--- Start Data for processing ---

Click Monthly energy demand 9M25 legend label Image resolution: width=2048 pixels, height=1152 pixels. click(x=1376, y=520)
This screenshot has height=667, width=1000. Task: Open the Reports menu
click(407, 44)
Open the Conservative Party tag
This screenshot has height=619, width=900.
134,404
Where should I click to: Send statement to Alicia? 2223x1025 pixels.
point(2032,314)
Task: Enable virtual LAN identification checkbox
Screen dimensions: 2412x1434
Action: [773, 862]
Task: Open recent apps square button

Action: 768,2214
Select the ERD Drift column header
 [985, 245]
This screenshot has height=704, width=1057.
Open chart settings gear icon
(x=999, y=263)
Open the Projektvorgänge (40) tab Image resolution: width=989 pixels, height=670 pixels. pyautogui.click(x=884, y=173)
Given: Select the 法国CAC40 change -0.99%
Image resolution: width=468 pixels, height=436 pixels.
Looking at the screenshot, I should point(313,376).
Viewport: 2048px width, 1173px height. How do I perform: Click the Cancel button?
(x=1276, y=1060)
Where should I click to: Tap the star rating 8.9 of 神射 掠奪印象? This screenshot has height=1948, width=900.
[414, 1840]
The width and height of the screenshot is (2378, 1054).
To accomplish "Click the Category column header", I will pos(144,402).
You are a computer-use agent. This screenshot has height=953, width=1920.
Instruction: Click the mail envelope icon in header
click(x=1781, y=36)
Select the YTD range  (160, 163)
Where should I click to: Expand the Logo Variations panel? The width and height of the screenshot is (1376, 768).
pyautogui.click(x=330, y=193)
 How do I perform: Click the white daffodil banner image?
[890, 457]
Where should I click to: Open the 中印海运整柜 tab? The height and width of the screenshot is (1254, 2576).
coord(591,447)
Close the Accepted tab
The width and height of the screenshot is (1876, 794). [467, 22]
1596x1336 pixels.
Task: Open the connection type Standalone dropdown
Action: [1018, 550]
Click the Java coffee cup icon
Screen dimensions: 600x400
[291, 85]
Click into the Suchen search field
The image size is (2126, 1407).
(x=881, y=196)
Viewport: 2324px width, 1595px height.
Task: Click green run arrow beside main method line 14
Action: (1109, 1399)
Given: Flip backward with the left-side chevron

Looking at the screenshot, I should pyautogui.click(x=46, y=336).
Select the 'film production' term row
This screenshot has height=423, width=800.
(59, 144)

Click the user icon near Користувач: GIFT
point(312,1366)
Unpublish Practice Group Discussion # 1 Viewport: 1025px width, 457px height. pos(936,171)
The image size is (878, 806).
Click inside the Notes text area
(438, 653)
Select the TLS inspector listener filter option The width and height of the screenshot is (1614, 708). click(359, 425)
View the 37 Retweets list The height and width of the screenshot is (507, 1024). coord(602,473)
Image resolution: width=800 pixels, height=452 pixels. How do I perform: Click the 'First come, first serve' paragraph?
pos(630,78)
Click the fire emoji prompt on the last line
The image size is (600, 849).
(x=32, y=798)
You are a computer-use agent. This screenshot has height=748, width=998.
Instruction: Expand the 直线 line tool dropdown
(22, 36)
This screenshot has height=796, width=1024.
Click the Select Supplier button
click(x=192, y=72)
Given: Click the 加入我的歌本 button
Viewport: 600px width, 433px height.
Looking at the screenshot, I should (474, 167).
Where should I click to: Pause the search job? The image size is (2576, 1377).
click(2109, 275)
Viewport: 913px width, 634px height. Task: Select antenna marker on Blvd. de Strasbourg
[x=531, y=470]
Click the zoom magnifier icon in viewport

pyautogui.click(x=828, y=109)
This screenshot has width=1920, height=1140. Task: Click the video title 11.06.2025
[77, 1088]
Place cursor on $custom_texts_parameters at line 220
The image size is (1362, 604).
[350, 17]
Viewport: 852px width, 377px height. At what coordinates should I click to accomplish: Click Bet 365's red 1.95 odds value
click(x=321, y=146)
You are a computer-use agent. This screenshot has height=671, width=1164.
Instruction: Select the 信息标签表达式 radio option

--- End Data for processing ---

■ Work to be completed: Can you turn the records above into a numbered list, one item per line and blank lines left out?

■ Complete response:
1. Click Monthly energy demand 9M25 legend label Image resolution: width=2048 pixels, height=1152 pixels. click(x=1376, y=520)
2. This screenshot has height=667, width=1000. Task: Open the Reports menu
3. click(407, 44)
4. Open the Conservative Party tag
5. This screenshot has height=619, width=900.
6. 134,404
7. Where should I click to: Send statement to Alicia? 2223x1025 pixels.
8. point(2032,314)
9. Task: Enable virtual LAN identification checkbox
10. Screen dimensions: 2412x1434
11. Action: [773, 862]
12. Task: Open recent apps square button
13. Action: 768,2214
14. Select the ERD Drift column header
15.  [985, 245]
16. This screenshot has height=704, width=1057.
17. Open chart settings gear icon
18. (x=999, y=263)
19. Open the Projektvorgänge (40) tab Image resolution: width=989 pixels, height=670 pixels. pyautogui.click(x=884, y=173)
20. Given: Select the 法国CAC40 change -0.99%
21. Image resolution: width=468 pixels, height=436 pixels.
22. Looking at the screenshot, I should point(313,376).
23. Viewport: 2048px width, 1173px height. How do I perform: Click the Cancel button?
24. (x=1276, y=1060)
25. Where should I click to: Tap the star rating 8.9 of 神射 掠奪印象? This screenshot has height=1948, width=900.
26. [414, 1840]
27. The width and height of the screenshot is (2378, 1054).
28. To accomplish "Click the Category column header", I will pos(144,402).
29. You are a computer-use agent. This screenshot has height=953, width=1920.
30. Instruction: Click the mail envelope icon in header
31. click(x=1781, y=36)
32. Select the YTD range  (160, 163)
33. Where should I click to: Expand the Logo Variations panel? The width and height of the screenshot is (1376, 768).
34. pyautogui.click(x=330, y=193)
35.  How do I perform: Click the white daffodil banner image?
36. [890, 457]
37. Where should I click to: Open the 中印海运整柜 tab? The height and width of the screenshot is (1254, 2576).
38. coord(591,447)
39. Close the Accepted tab
40. The width and height of the screenshot is (1876, 794). [467, 22]
41. 1596x1336 pixels.
42. Task: Open the connection type Standalone dropdown
43. Action: [1018, 550]
44. Click the Java coffee cup icon
45. Screen dimensions: 600x400
46. [291, 85]
47. Click into the Suchen search field
48. The image size is (2126, 1407).
49. (x=881, y=196)
50. Viewport: 2324px width, 1595px height.
51. Task: Click green run arrow beside main method line 14
52. Action: (1109, 1399)
53. Given: Flip backward with the left-side chevron
54. Looking at the screenshot, I should pyautogui.click(x=46, y=336).
55. Select the 'film production' term row
56. This screenshot has height=423, width=800.
57. (59, 144)
58. Click the user icon near Користувач: GIFT
59. point(312,1366)
60. Unpublish Practice Group Discussion # 1 Viewport: 1025px width, 457px height. pos(936,171)
61. The image size is (878, 806).
62. Click inside the Notes text area
63. (438, 653)
64. Select the TLS inspector listener filter option The width and height of the screenshot is (1614, 708). click(359, 425)
65. View the 37 Retweets list The height and width of the screenshot is (507, 1024). coord(602,473)
66. Image resolution: width=800 pixels, height=452 pixels. How do I perform: Click the 'First come, first serve' paragraph?
67. pos(630,78)
68. Click the fire emoji prompt on the last line
69. The image size is (600, 849).
70. (x=32, y=798)
71. You are a computer-use agent. This screenshot has height=748, width=998.
72. Instruction: Expand the 直线 line tool dropdown
73. (22, 36)
74. This screenshot has height=796, width=1024.
75. Click the Select Supplier button
76. click(x=192, y=72)
77. Given: Click the 加入我的歌本 button
78. Viewport: 600px width, 433px height.
79. Looking at the screenshot, I should (474, 167).
80. Where should I click to: Pause the search job? The image size is (2576, 1377).
81. click(2109, 275)
82. Viewport: 913px width, 634px height. Task: Select antenna marker on Blvd. de Strasbourg
83. [x=531, y=470]
84. Click the zoom magnifier icon in viewport
85. pyautogui.click(x=828, y=109)
86. This screenshot has width=1920, height=1140. Task: Click the video title 11.06.2025
87. [77, 1088]
88. Place cursor on $custom_texts_parameters at line 220
89. The image size is (1362, 604).
90. [350, 17]
91. Viewport: 852px width, 377px height. At what coordinates should I click to accomplish: Click Bet 365's red 1.95 odds value
92. click(x=321, y=146)
93. You are a computer-use agent. This screenshot has height=671, width=1164.
94. Instruction: Select the 信息标签表达式 radio option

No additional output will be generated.